A progressive politics that is not the old style of right or left is necessary. A progressive politics that unites people, instead of creating divisions.
I think this progressive politics is showing up among educated youth who are part of the precariat. I think that a new kind of renaissance will come, a new kind of freedom, fraternity and solidarity, and that we are on the threshold of transformation.
But what specifically does he propose?
For three decades I have been proposing that each person have a basic income, the right to receive each month a modest sum of money that gives them some basic security.
We have done experiments in different parts of the world and the results have been beautiful.
They show that people’s mental health improves, that people work more, not less, that the status of women improves, and we have seen that the level of tolerance and solidarity increases.
And this is affordable, affordable. We can create capital funds by taxing fossil fuels, by charging a wealth tax.
So you are in favor of improving capitalism, not changing it for another system?
I think it is not very sensible to think of a revolution or a radical change. The sensible thing is to say that a proper market economy is needed, with proper incentives for people who work hard, who invest, who take risks. We need that.
But at the same time, we need to make sure that everyone has a basic level of security and the freedom to develop. This is compatible with a free market economy.
The problem is that the type of capitalism that we have now is an abomination, because it gives all the power to a minority.
Those ideas of reducing inequality, putting an end to oligopolies, ending minority privileges, are quite similar to the discourse that the old left has proposed for years.
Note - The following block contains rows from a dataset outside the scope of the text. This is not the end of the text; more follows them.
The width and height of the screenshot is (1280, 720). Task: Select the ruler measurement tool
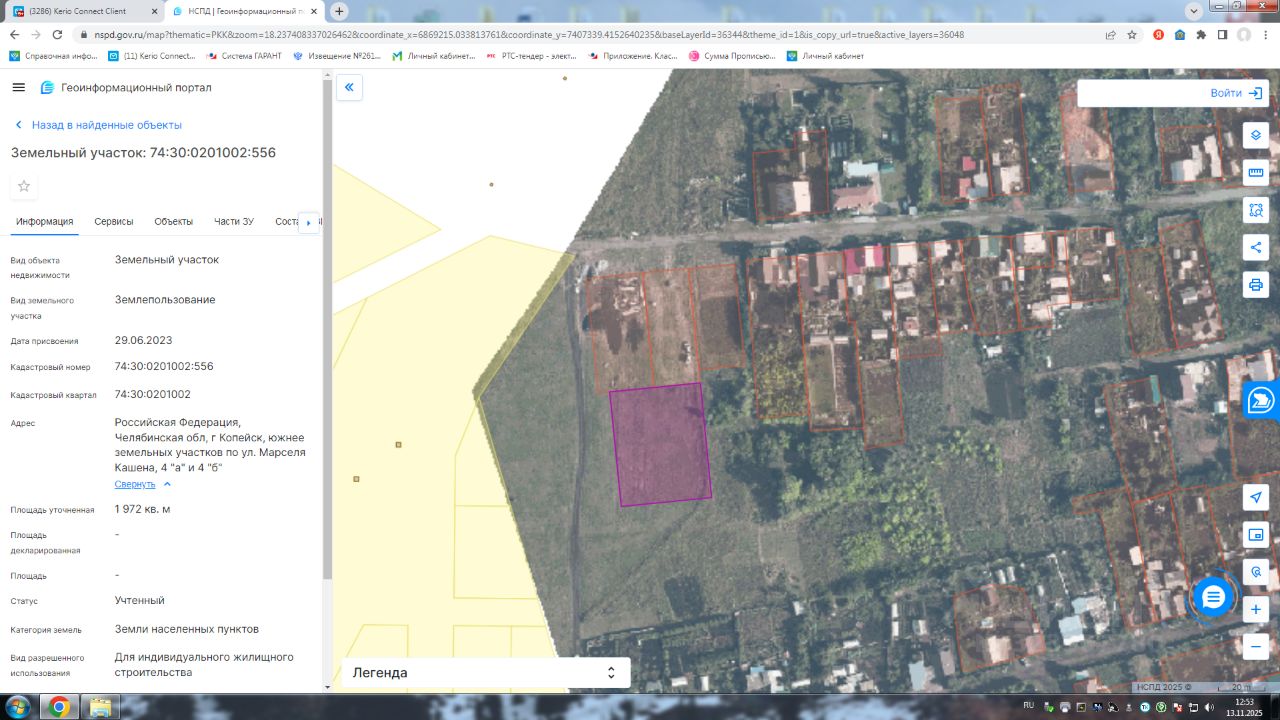pos(1256,172)
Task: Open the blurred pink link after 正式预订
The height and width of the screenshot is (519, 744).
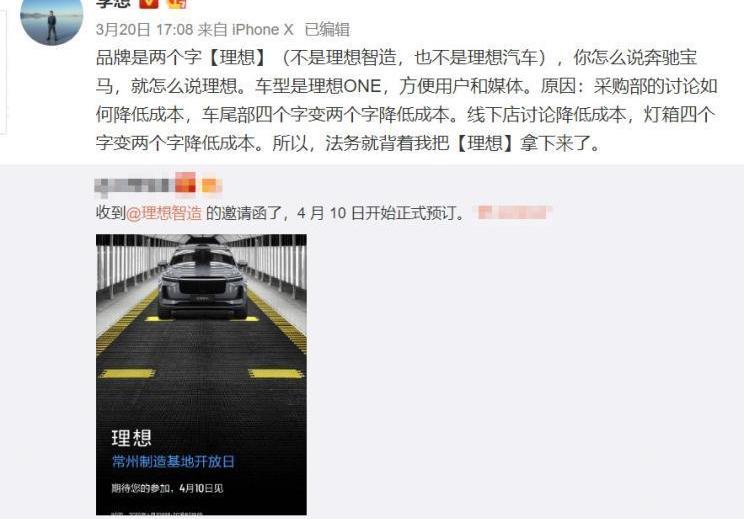Action: coord(513,213)
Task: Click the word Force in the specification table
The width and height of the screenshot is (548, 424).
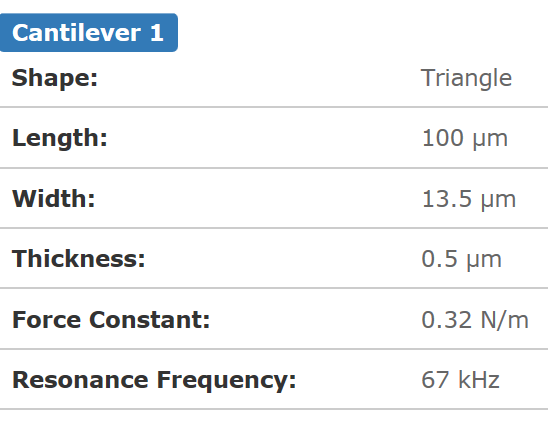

In the case of Latin America, I can mention the case of three countries -Venezuela, Nicaragua and Cuba-, where those ideas gave way to governments that have remained in power for decades, which have been denounced for human rights violations and where the majority of the population lives in poverty
One can think of many examples around the world where politicians have taken over and things like that have happened. But I also think the agenda has changed.
I am very hopeful with the idea that Lula wins the elections in Brazil and becomes president. When I met him he told me that if he came to government, he would create a basic income in the country.
However, in Venezuela, Nicaragua or Cuba, the situation is very different…
Any country – be it Cuba, Venezuela, or the United States – that does not respect human rights is doing something deplorable. Human rights are fundamental and freedom is fundamental, as are democratic values.
What we need to do is make people financially secure so they will be less likely to support any kind of extremist politics, be it from the right or the left.
When people feel insecure, they tend to listen to populists, like, say, Donald Trump or Bolsonaro, or any of the rulers you mentioned.
A good society requires that all people have a sense of security and freedom, and any government that does not respect these values is not following the path that we need.